JESUS CRISTO NOSSO SALVADOR
Iniciação à Cristologia
PRIMEIRA PARTE
A PESSOA DE JESUS CRISTO
Capítulo II
A VINDA DO FILHO DE DEUS NA ECONOMIA DIVINA DA
SALVAÇÃO
6. O nome de «Cristo»
O nome de
«Messias» provem do hebreu mashia,
que significa «ungido». Este título foi traduzido do grego por christós, e latinizado em Christus.
Originalmente
aplicava-se ao rei de Israel, em alusão à cerimónia de investidura em que era
ungido com azeite [i]. O
título de «ungido» aplicou-se especialmente a David e à sua dinastia, e passou
a converter-se no nome do Messias, do Cristo, que será o rei descendente de
David, o ungido por excelência e instrumento de Deus para estender o seu reino
a todas as nações.
Depois este
nome aplicou-se também a outros «ungidos» de Deus: aos sacerdotes, filhos de
Aarão [ii],
e mais raramente aos profetas [iii].
O nome de
Cristo, Messias, passa a ser nome próprio de Jesus porque Ele cumpre de modo
eminente e perfeito a missão divina que essa palavra significa. Com efeito, o
Messias que Deus enviaria para instaurar definitivamente o seu Reino «devia ser
ungido pelo Espírito do Senhor [iv]
ao mesmo tempo como rei e sacerdote [v]
mas também como profeta [vi].
Jesus cumpriu a esperança messiânica de Israel na sua triple função de
sacerdote, profeta, e rei» [vii]
Jesus reúne em si os diferentes aspectos do Messias anunciado, que os judeus
muitas vezes não sabiam compaginar; e n’Ele se mostra o sentido autêntico de
todos eles.
Jesus é o
Messias anunciado, o ungido rei salvador, de uma ordem diferente e superior à
que os judeus esperavam. Ungido não com unguento terreno mas com óleo
espiritual [viii],
com a plenitude da graça e dons do espírito divino: Ele é desde o início da sua
existência humana o «Cristo», quer dizer, o ungido pelo Espírito Santo [ix].

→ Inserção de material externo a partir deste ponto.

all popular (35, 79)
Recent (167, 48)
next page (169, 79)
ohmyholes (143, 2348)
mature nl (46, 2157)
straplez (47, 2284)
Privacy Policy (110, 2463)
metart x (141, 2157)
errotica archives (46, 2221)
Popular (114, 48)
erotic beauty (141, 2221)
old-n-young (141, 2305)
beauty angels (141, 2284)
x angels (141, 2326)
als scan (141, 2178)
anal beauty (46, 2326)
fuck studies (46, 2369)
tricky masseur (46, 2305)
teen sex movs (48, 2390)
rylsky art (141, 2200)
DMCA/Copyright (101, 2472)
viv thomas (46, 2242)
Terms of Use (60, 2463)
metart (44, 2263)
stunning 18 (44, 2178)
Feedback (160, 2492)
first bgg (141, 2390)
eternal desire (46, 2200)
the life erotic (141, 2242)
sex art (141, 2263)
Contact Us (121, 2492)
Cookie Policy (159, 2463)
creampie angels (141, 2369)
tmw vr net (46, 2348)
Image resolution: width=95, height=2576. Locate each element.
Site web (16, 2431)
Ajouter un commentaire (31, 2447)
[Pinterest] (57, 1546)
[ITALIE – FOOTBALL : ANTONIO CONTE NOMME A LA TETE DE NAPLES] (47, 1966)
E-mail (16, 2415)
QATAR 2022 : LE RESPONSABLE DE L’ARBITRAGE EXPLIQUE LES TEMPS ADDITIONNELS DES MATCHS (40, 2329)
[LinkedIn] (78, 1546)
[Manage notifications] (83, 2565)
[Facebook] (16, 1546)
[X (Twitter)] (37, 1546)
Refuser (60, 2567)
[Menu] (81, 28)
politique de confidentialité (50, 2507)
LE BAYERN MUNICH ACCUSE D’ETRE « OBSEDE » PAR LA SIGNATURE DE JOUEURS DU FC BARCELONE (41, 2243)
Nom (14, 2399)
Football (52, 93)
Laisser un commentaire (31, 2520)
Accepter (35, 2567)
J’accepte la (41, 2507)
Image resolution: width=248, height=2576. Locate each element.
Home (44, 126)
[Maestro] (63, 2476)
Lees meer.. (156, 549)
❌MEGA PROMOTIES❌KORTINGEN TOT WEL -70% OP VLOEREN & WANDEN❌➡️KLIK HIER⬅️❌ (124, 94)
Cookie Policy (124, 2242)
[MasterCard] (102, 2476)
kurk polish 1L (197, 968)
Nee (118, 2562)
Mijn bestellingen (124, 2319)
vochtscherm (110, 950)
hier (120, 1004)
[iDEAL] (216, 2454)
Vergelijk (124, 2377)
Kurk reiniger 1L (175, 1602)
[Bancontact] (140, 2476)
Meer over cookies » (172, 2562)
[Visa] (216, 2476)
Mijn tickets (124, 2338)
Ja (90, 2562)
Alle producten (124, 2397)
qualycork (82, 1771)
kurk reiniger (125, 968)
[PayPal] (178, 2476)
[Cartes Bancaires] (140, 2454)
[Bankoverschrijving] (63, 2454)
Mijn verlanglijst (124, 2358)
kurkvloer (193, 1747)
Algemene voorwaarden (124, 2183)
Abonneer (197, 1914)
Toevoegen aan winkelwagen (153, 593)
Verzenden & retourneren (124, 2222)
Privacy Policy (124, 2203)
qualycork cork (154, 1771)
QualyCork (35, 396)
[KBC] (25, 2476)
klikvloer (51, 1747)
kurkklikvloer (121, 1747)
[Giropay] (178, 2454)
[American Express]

7. Cristo é o centro da história humana
a) As genealogias de Cristo e a história humana
O Evangelho
segundo São Mateus começa, conforme o costume hebreu, com a genealogia de José
e faz uma lista partindo de Abraão [x].
A Mateus, interessa-lhe pôr em relevo, mediante a paternidade legal de José,
que Jesus descende de Abraão e de David; mais em concreto, que era o Messias
anunciado pelos profetas, a esperança de Israel e o que dá sentido a toda a
história do povo de Deus.
São Lucas,
ao contrário, escreveu para os cristãos procedentes dos gentios, e quer
destacar a universalidade da redenção de Cristo. Segundo o Evangelho de Lucas,
a genealogia de Jesus è ascendente [xi]:
desde Jesus através dos seus antepassados, passando por Abraão, remonta até
Adão, pai de todos os homens, tanto judeus como gentios. O Evangelho quis
mostrar o vínculo de Jesus com todo o género humano: Cristo é o Novo Adão, o
novo princípio da linhagem humana e o salvador de todos os homens.
b) A Encarnação dá sentido a toda a história
«Quando chegou a plenitude dos tempos enviou
Deus o seu Filho, nascido de mulher» [xii].
A Encarnação teve lugar na plenitude dos tempos, isto é no tempo oportuno
segundo os planos de Deus.
O monge
Dionísio o Exíguo (século VI) propôs-se colocar o nascimento de Cristo como
centro da história d humanidade e, com os dados históricos de que dispunha,
situou-o no ano 753 da fundação de Roma: esta data é o começo da era cristã.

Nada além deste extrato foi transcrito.